(Records taken from a data source)
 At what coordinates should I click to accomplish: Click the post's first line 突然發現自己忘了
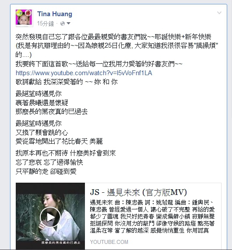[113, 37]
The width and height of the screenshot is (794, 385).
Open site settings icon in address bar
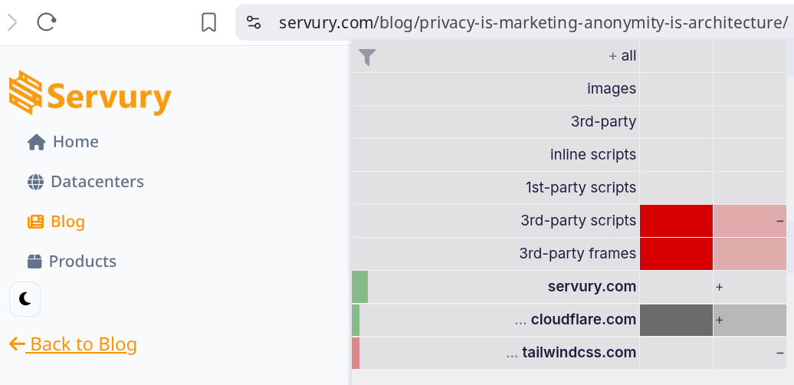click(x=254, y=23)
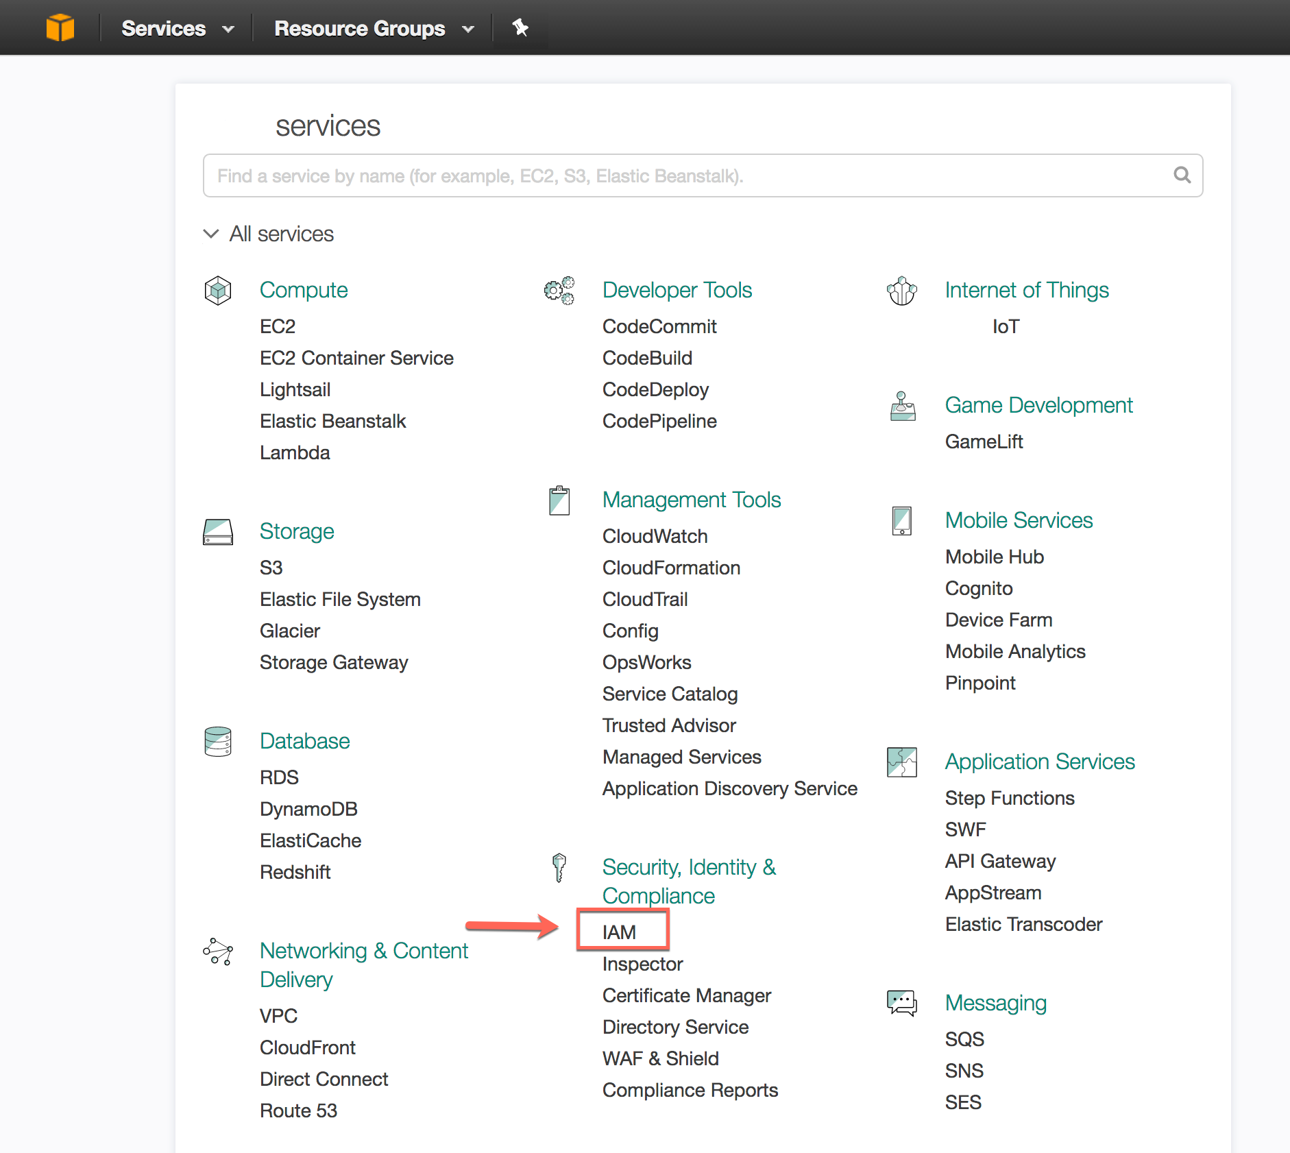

(Task brief) Convert all the rows above into a numbered list, skipping any blank lines. Leave the pictures out of your answer.

(Answer to the task)
1.  At what coordinates should I click to accomplish: Click the post's first line 突然發現自己忘了
2. [113, 37]
3. The width and height of the screenshot is (794, 385).
4. Open site settings icon in address bar
5. click(x=254, y=23)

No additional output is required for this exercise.